Anoté en mi libreta –la que me regalaron las talleristas de
Santiago antes de venirme a Buenos Aires- lo que para mí unía a todos los
textos: que en las relaciones pedagógicas nos acostumbraron a producir la transformación
en el otro. Que debemos ir hasta el del frente –el niño- y cambiarlo, educarlo,
ennoblecerlo. Pero con esta técnica a mí me queda clara otra cosa: que en las
relaciones pedagógicas es uno el que cambia primero. Si hay algo que pasa
cuando un profesor enseña es que este cambia y nunca más vuelve a ser el mismo.
Tener conciencia de eso es permitirle al otro, al estudiante, por ejemplo, que
viva su propio cambio el que, sin duda y he ahí el conflicto, no será el mismo
que el del docente y ni siquiera será justo aquello que el docente quiera
generar. Si enseñar entonces, es cambiar, enseñar es un misterio.
La sesión cerró con muchas cosas pero por sobre todo vi
risas. Dientes, mejillas en alto. Me fui a la estación de tren donde reposé
acostada al sol en una banca hasta subirme al vagón.

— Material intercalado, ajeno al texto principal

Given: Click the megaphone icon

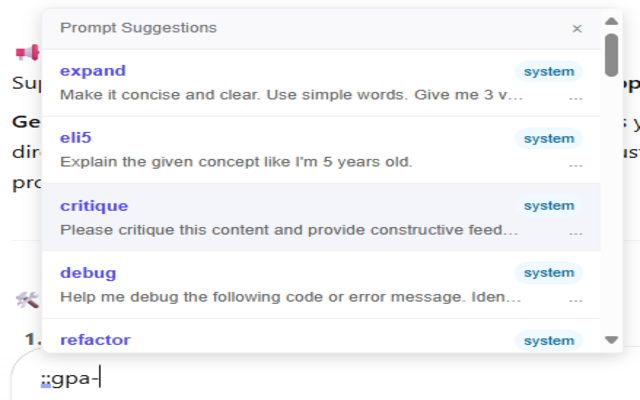Looking at the screenshot, I should 27,51.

Enseñar se parece mucho a viajar, porque uno nunca vuelve a
ser el mismo.
BF
Querida Belén:
ResponderEliminarMuchas gracias por haberte llegado hasta estos pagos para coordinar un taller en el instituto en el que trabajo y por compartir esa experiencia con tanto entusiasmo. Los comentarios de las participantes dieron cuenta de que lo que se vivió allí fue genial y seguro que tuvo mucho que ver tu presencia.